Later that night I was sitting alone, in my apartment, with a picture of the Grand Canyon in my hand. The picture was on one side of a postcard, the other side had a simple message: "Wish yous was here with us. Thanks." No signature, no name, but I knew who had sent it. Derek Manley. He had picked up his boy and was driving cross-country, seeing the sights, trying to figure out his next move. It would probably be witness protection all over again, but this time starting over with his son. Good for him. But something about the postcard was troubling me. It wasn't Derek I was thinking of, it was myself.
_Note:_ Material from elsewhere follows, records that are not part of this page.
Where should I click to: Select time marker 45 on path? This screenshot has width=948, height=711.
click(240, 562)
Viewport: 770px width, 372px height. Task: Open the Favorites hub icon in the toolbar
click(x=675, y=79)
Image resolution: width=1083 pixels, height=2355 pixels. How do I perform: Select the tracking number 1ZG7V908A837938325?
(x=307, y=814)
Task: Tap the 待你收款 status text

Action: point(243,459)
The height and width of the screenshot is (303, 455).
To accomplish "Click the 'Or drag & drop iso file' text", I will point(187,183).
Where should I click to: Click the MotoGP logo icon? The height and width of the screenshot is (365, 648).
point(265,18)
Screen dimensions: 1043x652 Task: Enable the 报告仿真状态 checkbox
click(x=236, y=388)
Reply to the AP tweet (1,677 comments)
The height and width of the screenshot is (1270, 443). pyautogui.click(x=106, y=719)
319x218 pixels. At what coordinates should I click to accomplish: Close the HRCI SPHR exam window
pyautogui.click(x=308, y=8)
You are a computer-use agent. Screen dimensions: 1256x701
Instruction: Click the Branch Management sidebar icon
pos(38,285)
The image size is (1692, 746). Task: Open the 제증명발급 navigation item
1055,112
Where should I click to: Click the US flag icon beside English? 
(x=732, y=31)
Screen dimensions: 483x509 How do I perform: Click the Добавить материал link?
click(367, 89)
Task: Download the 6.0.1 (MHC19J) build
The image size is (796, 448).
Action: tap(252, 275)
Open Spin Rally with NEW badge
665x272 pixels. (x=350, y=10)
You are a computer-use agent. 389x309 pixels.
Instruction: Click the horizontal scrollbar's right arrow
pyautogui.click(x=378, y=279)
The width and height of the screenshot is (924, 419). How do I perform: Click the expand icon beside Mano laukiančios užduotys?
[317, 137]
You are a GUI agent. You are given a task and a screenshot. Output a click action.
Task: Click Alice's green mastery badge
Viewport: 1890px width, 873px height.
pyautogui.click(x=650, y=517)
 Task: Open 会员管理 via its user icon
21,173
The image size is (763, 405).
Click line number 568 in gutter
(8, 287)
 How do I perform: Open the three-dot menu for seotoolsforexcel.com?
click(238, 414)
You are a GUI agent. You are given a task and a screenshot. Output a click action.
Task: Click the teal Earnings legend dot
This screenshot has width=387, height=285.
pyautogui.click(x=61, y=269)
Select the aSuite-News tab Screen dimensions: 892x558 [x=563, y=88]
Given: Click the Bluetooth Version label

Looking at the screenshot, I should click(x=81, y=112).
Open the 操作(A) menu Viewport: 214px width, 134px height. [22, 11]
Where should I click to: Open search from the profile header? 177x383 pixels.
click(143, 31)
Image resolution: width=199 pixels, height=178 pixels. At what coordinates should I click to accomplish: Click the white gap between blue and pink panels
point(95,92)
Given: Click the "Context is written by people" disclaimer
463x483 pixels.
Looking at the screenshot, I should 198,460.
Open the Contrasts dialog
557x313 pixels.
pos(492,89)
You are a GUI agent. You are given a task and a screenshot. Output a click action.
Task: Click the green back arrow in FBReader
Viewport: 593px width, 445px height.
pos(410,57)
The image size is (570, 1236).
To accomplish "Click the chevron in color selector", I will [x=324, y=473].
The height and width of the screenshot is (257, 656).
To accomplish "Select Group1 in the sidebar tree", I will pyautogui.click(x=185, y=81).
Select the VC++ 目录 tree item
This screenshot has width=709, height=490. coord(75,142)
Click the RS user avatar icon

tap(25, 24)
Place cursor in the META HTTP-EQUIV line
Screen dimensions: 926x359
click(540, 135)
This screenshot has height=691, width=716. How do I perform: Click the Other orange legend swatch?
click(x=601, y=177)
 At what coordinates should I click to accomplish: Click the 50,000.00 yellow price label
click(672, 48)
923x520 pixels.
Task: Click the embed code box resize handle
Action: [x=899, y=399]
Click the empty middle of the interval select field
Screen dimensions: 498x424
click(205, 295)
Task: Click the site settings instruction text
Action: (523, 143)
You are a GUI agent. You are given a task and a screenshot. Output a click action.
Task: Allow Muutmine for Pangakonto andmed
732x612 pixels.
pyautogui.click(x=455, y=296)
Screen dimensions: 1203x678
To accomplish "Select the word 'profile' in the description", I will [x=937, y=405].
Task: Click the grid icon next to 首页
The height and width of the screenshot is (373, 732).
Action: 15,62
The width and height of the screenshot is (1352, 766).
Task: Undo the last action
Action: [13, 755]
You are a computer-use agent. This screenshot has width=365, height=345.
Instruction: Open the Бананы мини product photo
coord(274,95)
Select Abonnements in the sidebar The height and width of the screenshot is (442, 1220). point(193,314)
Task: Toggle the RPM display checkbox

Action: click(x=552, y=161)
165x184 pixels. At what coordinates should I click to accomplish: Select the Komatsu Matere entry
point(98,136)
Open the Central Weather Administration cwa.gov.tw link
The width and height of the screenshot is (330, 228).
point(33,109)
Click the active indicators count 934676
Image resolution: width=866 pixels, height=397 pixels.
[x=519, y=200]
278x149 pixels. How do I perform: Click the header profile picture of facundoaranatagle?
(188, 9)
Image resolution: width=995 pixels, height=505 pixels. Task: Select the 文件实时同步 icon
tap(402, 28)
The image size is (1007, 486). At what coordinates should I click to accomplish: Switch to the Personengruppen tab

I stared at the great mysterious landscape carved by the Colorado River and tried to put it all together. It was as if everything that had happened to me since Joey Parma had called the morning of his murder had been leading me toward one thing, yet I couldn't figure out what it was. There was something in the confluence, something in the gaps, something I was missing.

I suppose it is a common flaw, to believe yourself to be an acute observer of humanity and yet be totally blind to the circumstances of your own small life. Or maybe I am the only one totally clueless. Because it took me a long time, far longer than it should have. I had been thinking I had unshackled myself from my past when everything I had learned, everything that had happened, had proven with utter clarity that I had not. You don't free yourself from the past by ignoring it and hoping it goes away, because it won't, ever, it can't. The only way to free yourself is to reach out to your past, try to understand it, fight to embrace it no matter what the barriers.

I opened a beer and thought it through. It was there, somewhere, in Joey Parma's failed life, in Tommy Greeley's pathetic search to regain what he believed he had lost, in my father's story, in the justice's relationship with his wife, in the buried box of coins, in Kimberly Blue's revelation, in the Zen proddings of Cooper Prod, in Derek Manley's cross-country jaunt with his son, in the twenty bottles of gin lined up in Mrs. Greeley's china hutch. Twenty bottles of gin. "She left me," my father had said, his voice flat, devoid of rancor or pain. As if the telling of the story had pierced something in him, deflated something angry and ugly and he was left to say, simply, that she left him. She left him. He had said it before, I had heard it before, but never so calmly, never before without the pain. My dad, showing me the way, would wonders never cease? There is a statute of limitations in the law, maybe there ought to be one in the heart.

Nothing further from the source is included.